Turn the material into a numbered list, starting at the line that contains "The image size is (929, 428)." and running through the end of the material. Skip blank lines and omit the pictures.

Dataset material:
-.-.-

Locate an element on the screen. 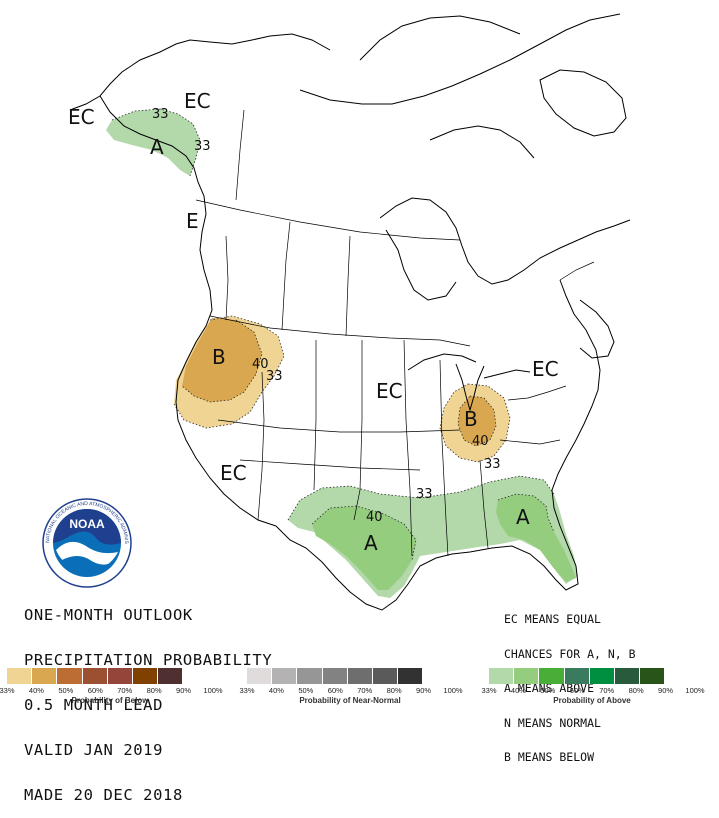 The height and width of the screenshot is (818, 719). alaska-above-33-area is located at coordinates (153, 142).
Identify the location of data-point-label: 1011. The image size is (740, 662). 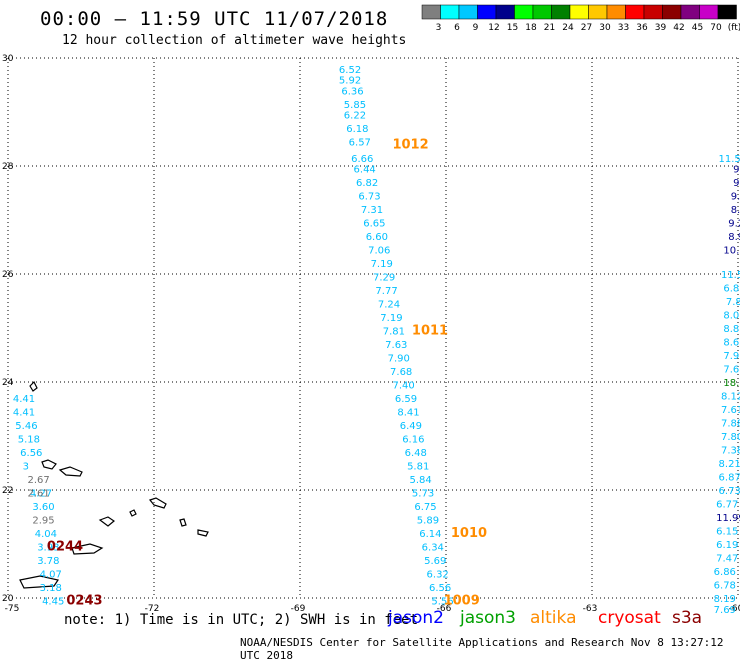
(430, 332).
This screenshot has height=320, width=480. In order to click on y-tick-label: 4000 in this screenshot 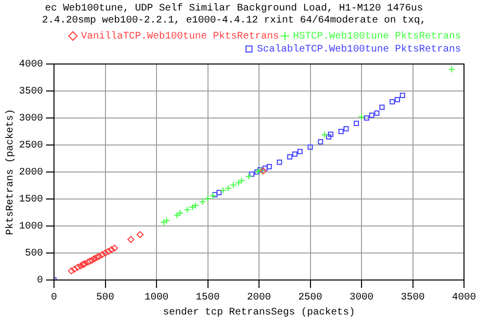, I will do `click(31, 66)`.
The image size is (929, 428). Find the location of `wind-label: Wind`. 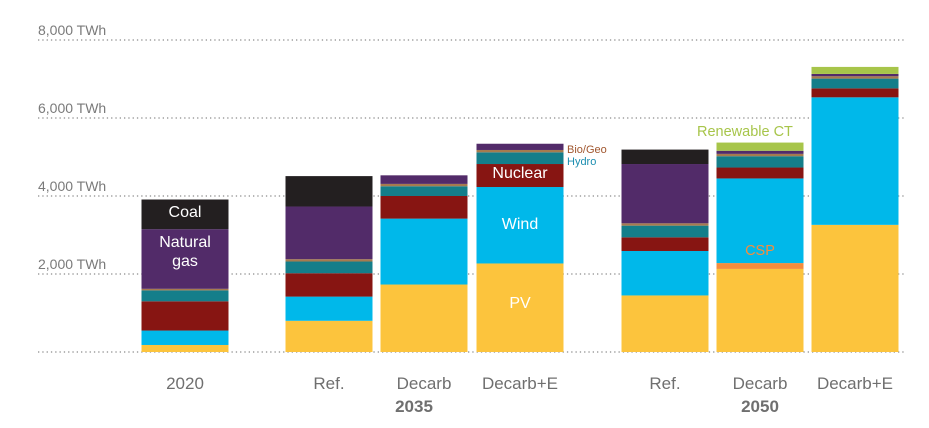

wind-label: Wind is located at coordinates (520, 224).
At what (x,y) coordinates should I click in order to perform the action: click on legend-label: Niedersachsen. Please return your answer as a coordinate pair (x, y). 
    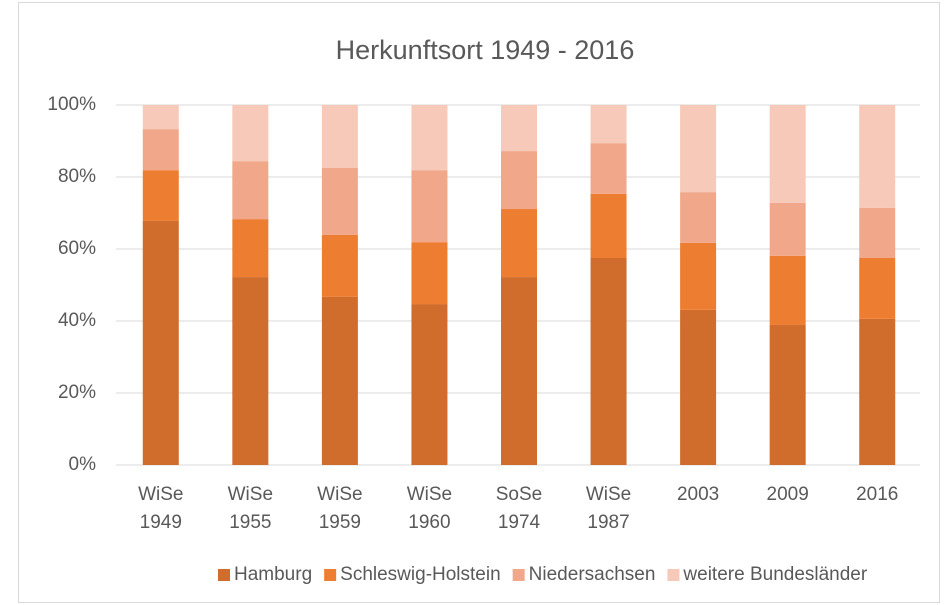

-.-.-

**ANSWER SECTION:**
1. The image size is (929, 428). Find the location of `wind-label: Wind`. 
2. wind-label: Wind is located at coordinates (520, 224).
3. At what (x,y) coordinates should I click in order to perform the action: click on legend-label: Niedersachsen. Please return your answer as a coordinate pair (x, y). 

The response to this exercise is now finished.